Later that night, there was Hades to pay. They demanded the truth. So I told them... most of it. I told them that the pen had accidentally broken and started to leak while trying to be like my favorite TV character. It was only about a year or two ago that they found out the real and complete truth. I figured that it was far enough removed after 14 years that they wouldn’t be too upset anymore.
I had mindlessly committed this offense against my parents carpet. I thought nothing of the repercussions of my actions before I had done it. Thankfully my sister had learned in school that you can get ink up with hair spray and my mom managed to get the stains out, but the lesson still remains. My actions, as small or simple they may seem at the time, can have long lasting and destructive effects. The difference between standing on the edge of a cliff and enjoying the view and falling to your death is one small step.
How often is this the same situation in our spiritual walk. I’ve often found myself sinning against the Lord without even really thinking anything about it. It’s no big deal, right? So I lied to my parents. The ink came out of the carpet. Reality:It was no different than Adam simply taking a bite out of an apple. Small action, big deal, severe consequences.
Romans 5:12 Therefore, just as through one man sin entered into the world, and death through sin, and so death spread to all men, because all sinned”
Revelation 21:8 "But for the cowardly and unbelieving and abominable and murderers and immoral persons and sorcerers and idolaters and all liars, their part will be in the lake that burns with fire and brimstone, which is the second death."
My simple lie to my parents was an offense against a holy God punishable by death. And because we don’t have the repercussions in mind when we sin, we mindlessly commit the act.
If my mother had been standing there ready to dish out punishment on me, I’m sure I wouldn’t have pulled the tip off the pen in the first place. If death were hanging there as an immediate and clear reaction to our sin, we would probably think again about choosing to sin. I understand we are sinners and we will sin anyway at some point. But, I think we would be a lot more careful if death were dangled in front of us.

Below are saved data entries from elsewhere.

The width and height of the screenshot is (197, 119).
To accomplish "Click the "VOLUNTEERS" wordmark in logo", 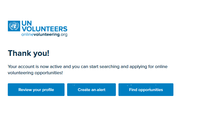I will click(x=44, y=29).
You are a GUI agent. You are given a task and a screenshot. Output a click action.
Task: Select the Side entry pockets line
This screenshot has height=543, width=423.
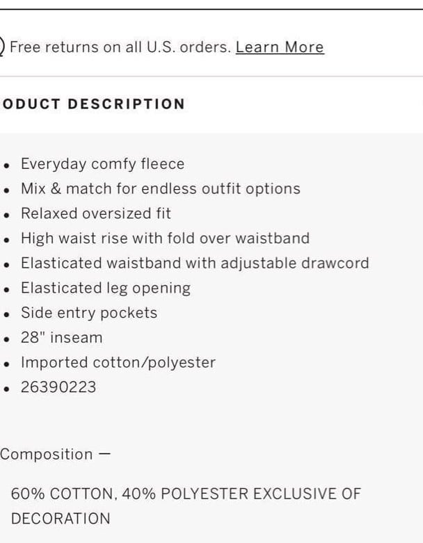pos(89,313)
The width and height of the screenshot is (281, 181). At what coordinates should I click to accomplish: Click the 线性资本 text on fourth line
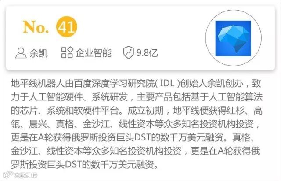137,124
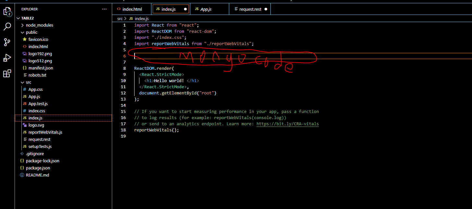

To make it worse, not only does my sin deserve and bring about death, it brought about death to the Sovereign Creator of the universe. Because He decided to show graciousness to us, he bore the wrath that was a direct punishment of each of our sins both great and small. With this in light, how can we continue to mindlessly and without remorse (at least during the sin) commit sin?
My excuse has on many occasions been that it’s harder because He isn’t literally standing there as I sin. First, literally, He is there (Psalm 139). Just because you don’t see Him doesn’t mean He isn’t there. Second, 2 Corinthians 5:9 tells us that we must still just as diligently work to please Him.

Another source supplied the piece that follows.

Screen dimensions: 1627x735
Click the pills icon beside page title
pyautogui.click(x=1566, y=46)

“Therefore we also have as our ambition, whether at home or absent, to be pleasing to Him.”
Let us consider what our sin really is and what it really does. No sin is small. We get caught up in a human scale of what sins are worse than another sin. Sin, in it’s essence, is all the same. It is a rebellion against a holy God. And even though we may not have considered it at the time of the offence, it is that rebellion that has brought the penalty of death.